What is expected: Give the lines below again exactly, starting with the line that holds "Given: Click the Revolved Cut button" and going on through the line that holds "1225x980 pixels.".

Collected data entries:
BEGIN
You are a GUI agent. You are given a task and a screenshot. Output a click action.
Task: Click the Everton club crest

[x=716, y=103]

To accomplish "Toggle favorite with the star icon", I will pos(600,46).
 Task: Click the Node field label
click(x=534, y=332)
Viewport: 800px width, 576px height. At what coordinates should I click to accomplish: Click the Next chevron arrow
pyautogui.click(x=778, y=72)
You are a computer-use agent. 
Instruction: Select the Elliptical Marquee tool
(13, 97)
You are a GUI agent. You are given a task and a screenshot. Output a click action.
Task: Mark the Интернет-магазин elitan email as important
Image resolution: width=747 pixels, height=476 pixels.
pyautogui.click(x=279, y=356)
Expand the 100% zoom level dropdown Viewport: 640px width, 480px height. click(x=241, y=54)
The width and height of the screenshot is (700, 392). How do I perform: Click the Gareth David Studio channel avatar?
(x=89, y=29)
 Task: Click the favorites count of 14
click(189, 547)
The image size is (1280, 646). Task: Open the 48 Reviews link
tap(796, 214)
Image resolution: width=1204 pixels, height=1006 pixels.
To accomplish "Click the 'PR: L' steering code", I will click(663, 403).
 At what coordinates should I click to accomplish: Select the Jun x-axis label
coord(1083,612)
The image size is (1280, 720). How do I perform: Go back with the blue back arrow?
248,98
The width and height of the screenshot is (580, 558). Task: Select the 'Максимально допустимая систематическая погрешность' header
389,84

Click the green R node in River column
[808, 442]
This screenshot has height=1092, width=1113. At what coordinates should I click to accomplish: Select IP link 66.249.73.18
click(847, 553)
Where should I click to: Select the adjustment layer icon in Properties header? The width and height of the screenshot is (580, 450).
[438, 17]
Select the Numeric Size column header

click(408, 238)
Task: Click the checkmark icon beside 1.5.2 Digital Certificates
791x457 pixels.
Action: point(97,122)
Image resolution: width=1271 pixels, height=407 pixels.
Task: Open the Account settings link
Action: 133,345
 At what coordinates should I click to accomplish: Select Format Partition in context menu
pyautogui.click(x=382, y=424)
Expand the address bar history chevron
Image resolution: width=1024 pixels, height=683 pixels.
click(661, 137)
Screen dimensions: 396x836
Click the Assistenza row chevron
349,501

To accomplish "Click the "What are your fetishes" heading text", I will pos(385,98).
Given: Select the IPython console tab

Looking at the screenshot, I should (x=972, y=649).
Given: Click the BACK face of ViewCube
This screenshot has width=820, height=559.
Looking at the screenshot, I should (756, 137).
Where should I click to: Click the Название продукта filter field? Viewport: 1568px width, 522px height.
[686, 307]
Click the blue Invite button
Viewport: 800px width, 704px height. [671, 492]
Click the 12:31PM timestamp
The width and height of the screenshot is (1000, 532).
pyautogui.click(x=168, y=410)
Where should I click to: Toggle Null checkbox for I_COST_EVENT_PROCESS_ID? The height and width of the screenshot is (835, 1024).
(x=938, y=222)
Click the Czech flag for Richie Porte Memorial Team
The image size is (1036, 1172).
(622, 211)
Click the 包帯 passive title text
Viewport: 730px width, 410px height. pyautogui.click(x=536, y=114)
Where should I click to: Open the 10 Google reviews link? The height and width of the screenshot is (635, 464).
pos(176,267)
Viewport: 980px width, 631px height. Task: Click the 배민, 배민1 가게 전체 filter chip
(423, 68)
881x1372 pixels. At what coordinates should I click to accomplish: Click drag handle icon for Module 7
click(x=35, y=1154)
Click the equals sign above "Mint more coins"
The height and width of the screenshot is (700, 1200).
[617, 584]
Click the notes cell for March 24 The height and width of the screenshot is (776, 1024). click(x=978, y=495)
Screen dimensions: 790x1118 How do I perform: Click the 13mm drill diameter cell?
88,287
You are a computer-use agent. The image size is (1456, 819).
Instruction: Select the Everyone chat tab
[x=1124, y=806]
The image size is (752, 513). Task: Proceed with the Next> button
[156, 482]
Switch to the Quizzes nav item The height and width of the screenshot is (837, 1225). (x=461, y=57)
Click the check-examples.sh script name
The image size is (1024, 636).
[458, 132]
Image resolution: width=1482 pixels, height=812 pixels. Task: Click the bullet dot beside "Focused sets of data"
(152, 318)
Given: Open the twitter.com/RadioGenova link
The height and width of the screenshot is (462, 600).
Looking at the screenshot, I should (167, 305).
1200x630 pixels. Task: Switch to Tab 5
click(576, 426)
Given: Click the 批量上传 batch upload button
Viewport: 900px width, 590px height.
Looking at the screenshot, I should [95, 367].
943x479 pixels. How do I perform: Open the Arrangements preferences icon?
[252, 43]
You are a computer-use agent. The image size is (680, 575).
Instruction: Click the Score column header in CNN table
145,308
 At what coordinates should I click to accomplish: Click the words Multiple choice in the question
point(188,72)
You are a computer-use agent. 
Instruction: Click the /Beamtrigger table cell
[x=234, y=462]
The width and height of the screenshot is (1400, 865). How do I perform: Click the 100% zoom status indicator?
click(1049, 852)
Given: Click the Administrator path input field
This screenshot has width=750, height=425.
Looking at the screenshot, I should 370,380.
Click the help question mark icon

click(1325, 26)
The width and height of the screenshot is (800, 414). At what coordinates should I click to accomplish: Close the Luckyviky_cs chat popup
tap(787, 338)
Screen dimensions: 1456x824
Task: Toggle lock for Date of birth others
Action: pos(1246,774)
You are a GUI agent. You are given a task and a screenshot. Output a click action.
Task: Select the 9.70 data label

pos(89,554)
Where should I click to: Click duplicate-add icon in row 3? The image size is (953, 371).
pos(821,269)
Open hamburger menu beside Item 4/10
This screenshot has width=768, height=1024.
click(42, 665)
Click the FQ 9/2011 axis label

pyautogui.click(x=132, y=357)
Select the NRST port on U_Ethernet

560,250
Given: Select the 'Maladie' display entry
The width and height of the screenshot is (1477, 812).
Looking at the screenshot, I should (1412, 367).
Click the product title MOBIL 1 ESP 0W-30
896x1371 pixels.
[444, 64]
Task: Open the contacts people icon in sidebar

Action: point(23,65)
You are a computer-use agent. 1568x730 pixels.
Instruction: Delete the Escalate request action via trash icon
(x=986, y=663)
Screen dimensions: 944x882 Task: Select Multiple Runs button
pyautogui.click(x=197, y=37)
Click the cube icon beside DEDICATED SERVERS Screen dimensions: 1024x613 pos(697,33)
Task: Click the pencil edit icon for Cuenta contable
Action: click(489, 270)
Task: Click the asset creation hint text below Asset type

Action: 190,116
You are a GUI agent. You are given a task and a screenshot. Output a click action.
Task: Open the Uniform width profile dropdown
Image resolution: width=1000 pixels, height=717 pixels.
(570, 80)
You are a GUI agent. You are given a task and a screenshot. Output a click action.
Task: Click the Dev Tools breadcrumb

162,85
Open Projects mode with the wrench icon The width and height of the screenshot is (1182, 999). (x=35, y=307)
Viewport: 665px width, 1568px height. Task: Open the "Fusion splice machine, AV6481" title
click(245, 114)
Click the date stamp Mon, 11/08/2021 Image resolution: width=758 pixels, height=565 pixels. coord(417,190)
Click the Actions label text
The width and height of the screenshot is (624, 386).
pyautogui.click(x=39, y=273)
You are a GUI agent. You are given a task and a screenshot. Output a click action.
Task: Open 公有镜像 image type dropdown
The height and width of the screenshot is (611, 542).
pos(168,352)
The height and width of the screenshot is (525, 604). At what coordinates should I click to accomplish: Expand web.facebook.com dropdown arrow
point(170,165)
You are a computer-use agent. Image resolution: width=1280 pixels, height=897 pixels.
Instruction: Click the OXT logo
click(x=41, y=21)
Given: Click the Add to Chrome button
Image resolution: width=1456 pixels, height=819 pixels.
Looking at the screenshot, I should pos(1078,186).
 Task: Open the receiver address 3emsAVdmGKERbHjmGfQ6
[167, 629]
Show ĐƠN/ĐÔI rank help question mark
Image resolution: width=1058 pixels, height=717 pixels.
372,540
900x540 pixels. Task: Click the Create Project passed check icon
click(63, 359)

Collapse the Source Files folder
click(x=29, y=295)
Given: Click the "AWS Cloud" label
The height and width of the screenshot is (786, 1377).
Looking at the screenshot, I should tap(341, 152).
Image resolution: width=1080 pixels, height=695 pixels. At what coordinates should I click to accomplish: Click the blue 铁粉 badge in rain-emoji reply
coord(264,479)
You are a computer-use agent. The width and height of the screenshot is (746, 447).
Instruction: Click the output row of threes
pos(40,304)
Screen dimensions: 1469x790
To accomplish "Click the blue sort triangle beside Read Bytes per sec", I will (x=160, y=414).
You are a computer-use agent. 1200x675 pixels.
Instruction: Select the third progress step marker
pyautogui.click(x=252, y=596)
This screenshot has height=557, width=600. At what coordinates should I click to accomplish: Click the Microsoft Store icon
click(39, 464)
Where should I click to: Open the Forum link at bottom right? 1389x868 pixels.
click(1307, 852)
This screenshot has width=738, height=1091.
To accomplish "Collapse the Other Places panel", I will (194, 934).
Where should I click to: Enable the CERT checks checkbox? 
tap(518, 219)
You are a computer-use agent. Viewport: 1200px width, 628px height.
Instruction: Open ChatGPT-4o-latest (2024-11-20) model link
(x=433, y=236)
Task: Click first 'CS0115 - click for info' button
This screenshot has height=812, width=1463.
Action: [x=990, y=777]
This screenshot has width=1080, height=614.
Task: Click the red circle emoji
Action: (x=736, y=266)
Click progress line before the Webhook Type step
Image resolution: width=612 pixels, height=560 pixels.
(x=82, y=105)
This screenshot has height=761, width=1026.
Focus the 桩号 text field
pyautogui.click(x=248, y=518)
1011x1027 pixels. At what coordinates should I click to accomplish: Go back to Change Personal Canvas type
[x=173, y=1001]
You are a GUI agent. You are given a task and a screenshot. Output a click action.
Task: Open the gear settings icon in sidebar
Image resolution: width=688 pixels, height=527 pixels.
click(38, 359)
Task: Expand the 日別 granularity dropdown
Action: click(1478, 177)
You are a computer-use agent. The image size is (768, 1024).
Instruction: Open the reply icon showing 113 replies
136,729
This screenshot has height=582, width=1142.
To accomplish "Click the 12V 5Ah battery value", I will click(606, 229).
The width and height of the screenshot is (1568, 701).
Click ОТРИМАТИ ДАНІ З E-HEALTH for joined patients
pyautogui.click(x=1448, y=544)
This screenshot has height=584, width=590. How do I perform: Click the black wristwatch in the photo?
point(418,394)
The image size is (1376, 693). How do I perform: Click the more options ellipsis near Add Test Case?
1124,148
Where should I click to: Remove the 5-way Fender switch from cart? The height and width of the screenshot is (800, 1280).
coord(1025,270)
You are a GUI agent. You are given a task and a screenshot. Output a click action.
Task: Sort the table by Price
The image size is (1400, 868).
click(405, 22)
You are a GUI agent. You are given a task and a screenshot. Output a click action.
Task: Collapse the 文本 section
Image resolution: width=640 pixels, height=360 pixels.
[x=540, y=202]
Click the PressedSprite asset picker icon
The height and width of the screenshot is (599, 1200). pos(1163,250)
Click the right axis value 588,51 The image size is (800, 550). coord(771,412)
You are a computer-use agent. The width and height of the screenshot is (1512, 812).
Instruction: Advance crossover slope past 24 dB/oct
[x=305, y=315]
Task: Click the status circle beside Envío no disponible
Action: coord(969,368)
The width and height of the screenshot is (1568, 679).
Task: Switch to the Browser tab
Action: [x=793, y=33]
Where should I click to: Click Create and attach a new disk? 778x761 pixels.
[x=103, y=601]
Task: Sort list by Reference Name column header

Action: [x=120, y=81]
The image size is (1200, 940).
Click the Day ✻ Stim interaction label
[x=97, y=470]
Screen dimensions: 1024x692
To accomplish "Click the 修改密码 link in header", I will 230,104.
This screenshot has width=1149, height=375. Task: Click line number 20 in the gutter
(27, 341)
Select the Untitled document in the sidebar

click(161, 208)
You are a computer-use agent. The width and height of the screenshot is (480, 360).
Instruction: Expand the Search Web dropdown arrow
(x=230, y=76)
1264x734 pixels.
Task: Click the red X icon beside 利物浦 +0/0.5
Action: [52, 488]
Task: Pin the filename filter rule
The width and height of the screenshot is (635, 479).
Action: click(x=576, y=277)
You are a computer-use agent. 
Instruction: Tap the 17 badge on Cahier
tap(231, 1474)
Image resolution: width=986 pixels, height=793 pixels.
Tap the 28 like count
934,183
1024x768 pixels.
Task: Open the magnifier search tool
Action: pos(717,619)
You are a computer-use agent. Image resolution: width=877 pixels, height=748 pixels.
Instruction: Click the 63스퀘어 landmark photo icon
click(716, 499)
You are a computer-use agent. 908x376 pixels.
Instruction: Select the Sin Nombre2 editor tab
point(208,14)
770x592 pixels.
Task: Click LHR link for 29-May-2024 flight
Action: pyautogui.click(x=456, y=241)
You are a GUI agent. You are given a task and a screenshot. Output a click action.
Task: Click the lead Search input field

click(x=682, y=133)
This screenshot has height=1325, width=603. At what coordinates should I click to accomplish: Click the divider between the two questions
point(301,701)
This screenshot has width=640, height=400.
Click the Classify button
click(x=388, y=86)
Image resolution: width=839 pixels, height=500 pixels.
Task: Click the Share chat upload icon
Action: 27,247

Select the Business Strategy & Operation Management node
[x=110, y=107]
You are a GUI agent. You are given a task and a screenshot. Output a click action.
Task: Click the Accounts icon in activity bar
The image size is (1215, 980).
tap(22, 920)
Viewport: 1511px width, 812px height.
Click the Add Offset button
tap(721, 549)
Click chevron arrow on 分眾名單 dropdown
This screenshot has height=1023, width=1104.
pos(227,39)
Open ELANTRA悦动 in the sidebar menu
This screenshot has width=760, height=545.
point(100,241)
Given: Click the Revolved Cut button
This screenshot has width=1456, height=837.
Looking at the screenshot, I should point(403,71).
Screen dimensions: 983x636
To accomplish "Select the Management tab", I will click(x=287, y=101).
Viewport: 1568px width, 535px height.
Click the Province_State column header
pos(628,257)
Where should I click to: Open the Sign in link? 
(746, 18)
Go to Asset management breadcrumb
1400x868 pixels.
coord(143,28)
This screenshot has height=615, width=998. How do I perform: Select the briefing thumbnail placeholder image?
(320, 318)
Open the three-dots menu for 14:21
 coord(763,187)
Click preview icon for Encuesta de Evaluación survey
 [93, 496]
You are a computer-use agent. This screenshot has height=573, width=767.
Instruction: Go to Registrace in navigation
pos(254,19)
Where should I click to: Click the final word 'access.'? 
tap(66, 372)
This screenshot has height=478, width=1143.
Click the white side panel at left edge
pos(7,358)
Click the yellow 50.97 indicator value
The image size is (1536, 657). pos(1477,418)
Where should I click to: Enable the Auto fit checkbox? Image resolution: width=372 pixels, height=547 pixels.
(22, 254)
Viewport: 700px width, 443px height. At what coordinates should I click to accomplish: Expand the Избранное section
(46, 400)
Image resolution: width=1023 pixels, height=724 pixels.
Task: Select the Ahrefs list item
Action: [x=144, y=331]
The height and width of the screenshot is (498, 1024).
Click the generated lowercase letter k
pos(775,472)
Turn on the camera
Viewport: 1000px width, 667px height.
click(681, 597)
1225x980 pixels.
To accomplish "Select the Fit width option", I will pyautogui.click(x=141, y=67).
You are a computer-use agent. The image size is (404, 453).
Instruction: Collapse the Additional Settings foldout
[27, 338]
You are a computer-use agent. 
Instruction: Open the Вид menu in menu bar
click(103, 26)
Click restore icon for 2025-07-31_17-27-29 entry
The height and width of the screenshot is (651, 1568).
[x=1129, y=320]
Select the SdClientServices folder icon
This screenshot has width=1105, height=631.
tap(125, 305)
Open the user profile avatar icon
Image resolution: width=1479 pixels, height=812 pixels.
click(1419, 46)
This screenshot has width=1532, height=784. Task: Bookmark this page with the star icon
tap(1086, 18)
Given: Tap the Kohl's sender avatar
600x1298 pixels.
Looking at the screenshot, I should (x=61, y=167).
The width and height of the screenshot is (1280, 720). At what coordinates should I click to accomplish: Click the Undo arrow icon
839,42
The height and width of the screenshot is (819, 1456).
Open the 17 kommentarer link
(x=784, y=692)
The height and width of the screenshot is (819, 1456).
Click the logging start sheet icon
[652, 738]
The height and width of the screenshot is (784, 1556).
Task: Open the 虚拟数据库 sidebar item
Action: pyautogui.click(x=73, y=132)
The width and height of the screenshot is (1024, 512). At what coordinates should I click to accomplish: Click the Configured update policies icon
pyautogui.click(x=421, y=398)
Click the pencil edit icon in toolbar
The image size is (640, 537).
END
Response area:
Given: Click the Revolved Cut button
This screenshot has width=1456, height=837.
Looking at the screenshot, I should point(403,71).
Screen dimensions: 983x636
To accomplish "Select the Management tab", I will click(x=287, y=101).
Viewport: 1568px width, 535px height.
Click the Province_State column header
pos(628,257)
Where should I click to: Open the Sign in link? 
(746, 18)
Go to Asset management breadcrumb
1400x868 pixels.
coord(143,28)
This screenshot has height=615, width=998. How do I perform: Select the briefing thumbnail placeholder image?
(320, 318)
Open the three-dots menu for 14:21
 coord(763,187)
Click preview icon for Encuesta de Evaluación survey
 [93, 496]
You are a computer-use agent. This screenshot has height=573, width=767.
Instruction: Go to Registrace in navigation
pos(254,19)
Where should I click to: Click the final word 'access.'? 
tap(66, 372)
This screenshot has height=478, width=1143.
Click the white side panel at left edge
pos(7,358)
Click the yellow 50.97 indicator value
The image size is (1536, 657). pos(1477,418)
Where should I click to: Enable the Auto fit checkbox? Image resolution: width=372 pixels, height=547 pixels.
(22, 254)
Viewport: 700px width, 443px height. At what coordinates should I click to accomplish: Expand the Избранное section
(46, 400)
Image resolution: width=1023 pixels, height=724 pixels.
Task: Select the Ahrefs list item
Action: [x=144, y=331]
The height and width of the screenshot is (498, 1024).
Click the generated lowercase letter k
pos(775,472)
Turn on the camera
Viewport: 1000px width, 667px height.
click(681, 597)
1225x980 pixels.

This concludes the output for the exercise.